Часть 49 из 92 В начало
Для доступа к библиотеке пройдите авторизацию
Тогда начинается обратное течение, и именно те, которые дольше других получали прекрасные дивиденды, начинают с особенным негодованием поносить беглого банкира и громить полицию за ее бездеятельность.
Признаюсь, между трущобной шпаной и шпаной бульварной, между теми несчастными, которые с детства не видели никаких добрых примеров, и юношами из порядочного общества, которые становятся мошенниками единственно потому, что их родители не позволяют им иметь самых хорошеньких любовниц и самых дорогих лошадей, я предпочитаю первую, как бы ни была она отвратительна; мне гораздо симпатичнее клеенчатый картуз и блуза, чем блестящий элегантный цилиндр и фрак из мастерской лучшего портного.
Даже нельзя сказать, что вторая категория менее опасна, на том основании, что грабители высшего полета никогда не убивают.
Действительно, мошенник, насколько возможно, старательно избегает преступлений, которые могут привести его на скамью подсудимых, но так как в нем нет никаких моральных принципов и им руководит только один инстинкт самосохранения, то случается иногда, что и он впадает в преступление совершенно так же, как мелкий воришка, который, придя украсть несколько франков и найдя сторожа, убивает его.
Вот почему я думаю, что параграф 405 проявляет к мошенникам (более многочисленным и более опасным, чем убийцы) такую снисходительность, которая является даже преступной по отношению к общественной безопасности.
В этой части моих записок я постараюсь пояснить читателям, что такое преступный мир во всех его проявлениях, начиная с мелкого мазурика, который норовит ускользнуть из ресторана не заплатив за обед и кончая крупным вором, похищающим чужие миллионы.

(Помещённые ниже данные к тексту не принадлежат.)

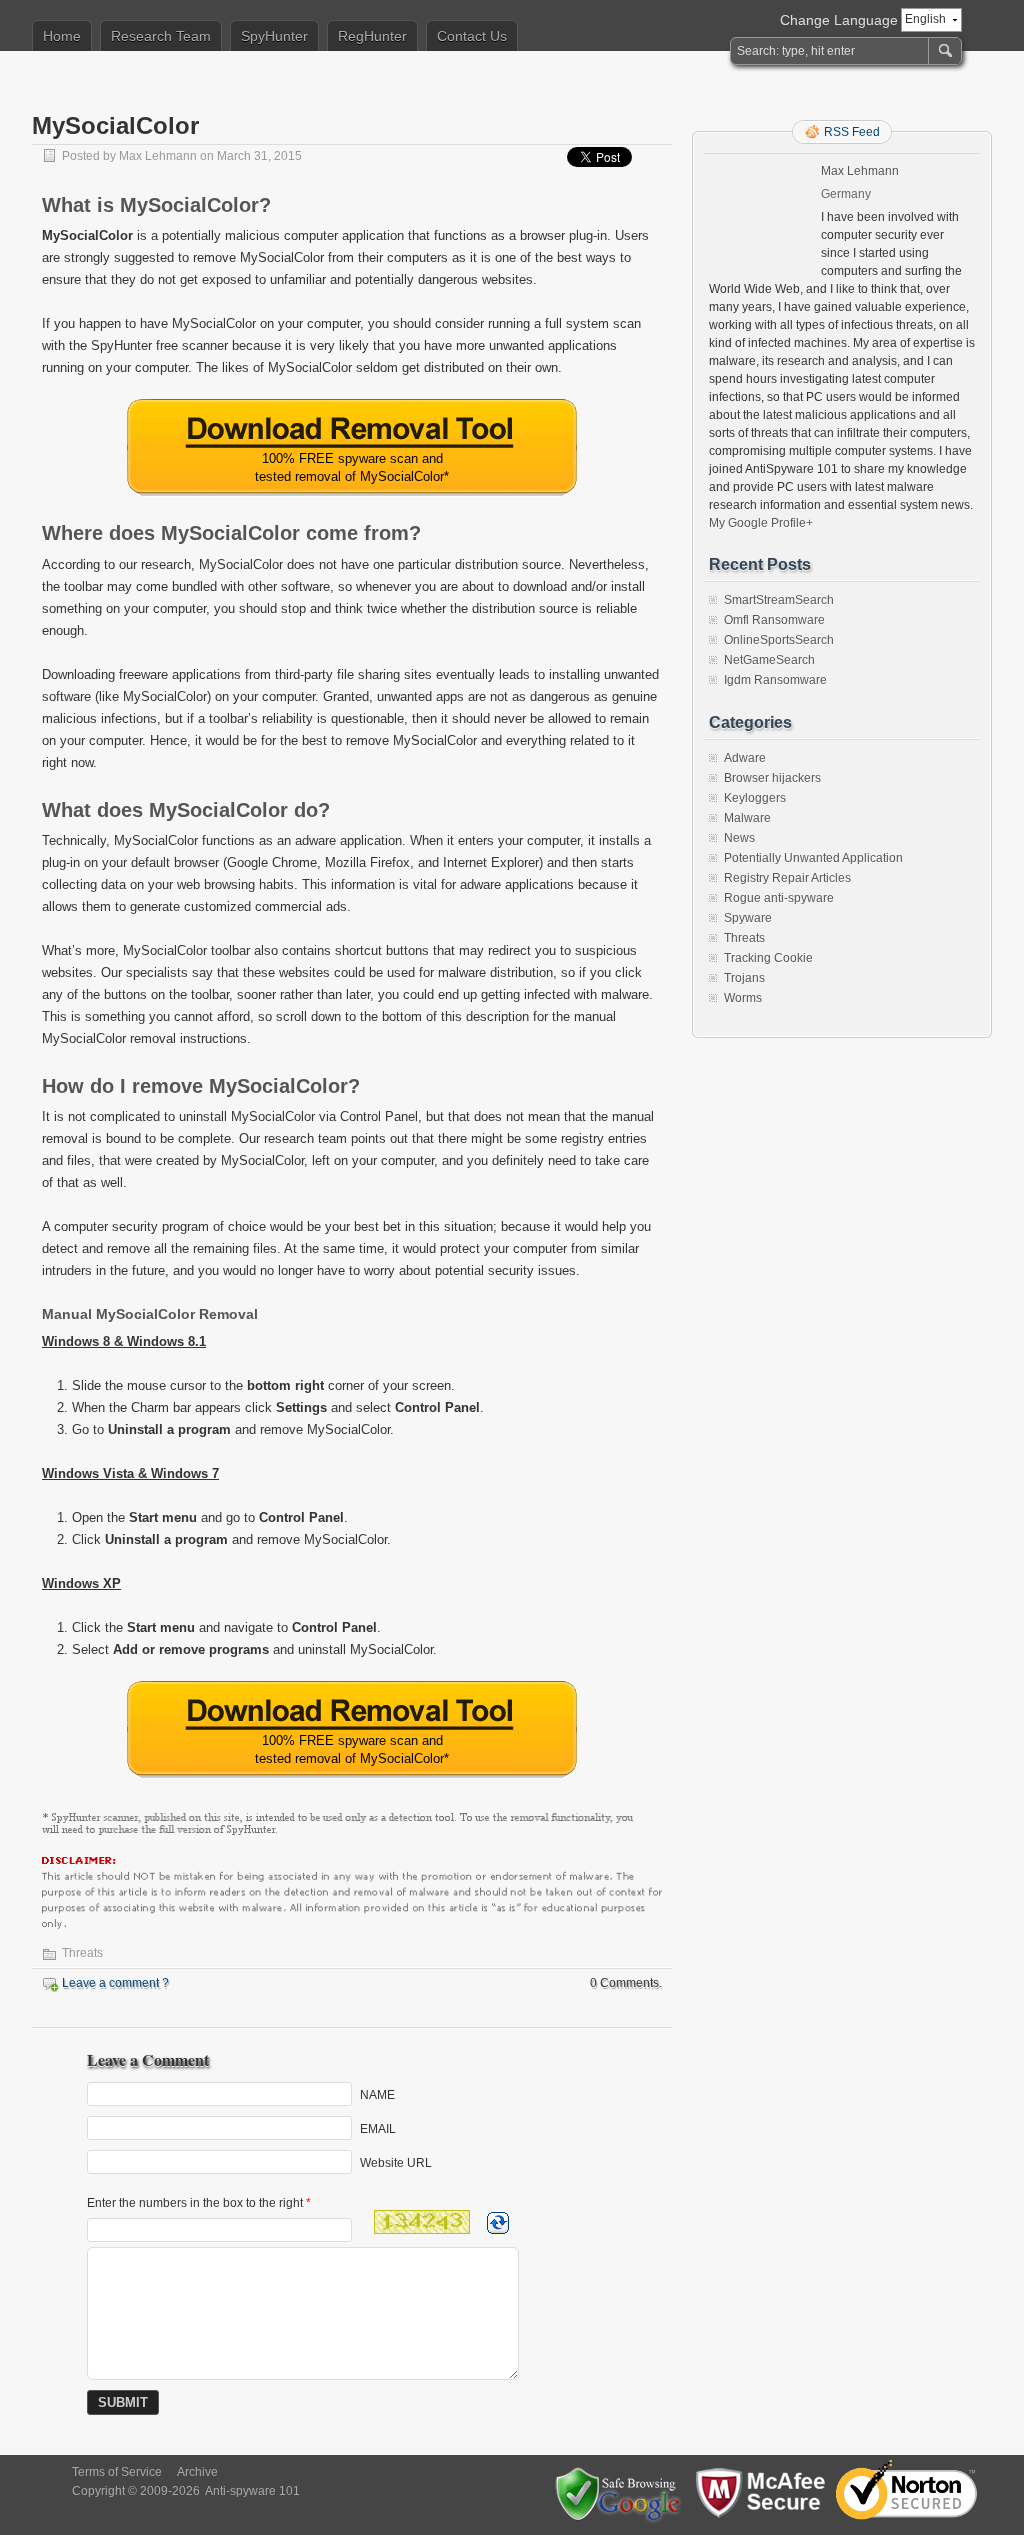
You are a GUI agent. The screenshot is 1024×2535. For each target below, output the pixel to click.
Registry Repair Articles (787, 878)
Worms (743, 998)
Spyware (748, 918)
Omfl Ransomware (774, 620)
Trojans (744, 978)
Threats (82, 1953)
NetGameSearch (769, 660)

Бывают жалкие, заурядные воришки, которым под силу взламывать замки и обкрадывать прихожие и кухни; но бывают и гениальные негодяи, которые гримируются высшими представителями полиции, чтобы под предлогом обыска и судебного следствия ограбить барское жилище.
Я начну с романтической истории Альмейера, которого прозвали «современным Рокамболем»; действительно, казалось, что этот странный герой изучил жизнь по произведениям Понсона дю Террайля; Бальзак, чутьем романиста, угадал этот тип, но только изобразил его глубже.
Во всей юридической практике я знаю только одного героя, который мог бы с ним сравняться; это знаменитый Куаньяк, более известный под именем граф Сент-Элен, который бежал с тулонских галер и по фальшивым документам добился назначения подполковником в сенскую национальную гвардию.
Как известно, мнимый граф Сент-Элен был арестован в тот день, когда в полной парадной форме производил смотр полка. Один из бывших товарищей по каторге случайно его увидел, узнал и донес. Его обратно отправили на каторгу, где он умер.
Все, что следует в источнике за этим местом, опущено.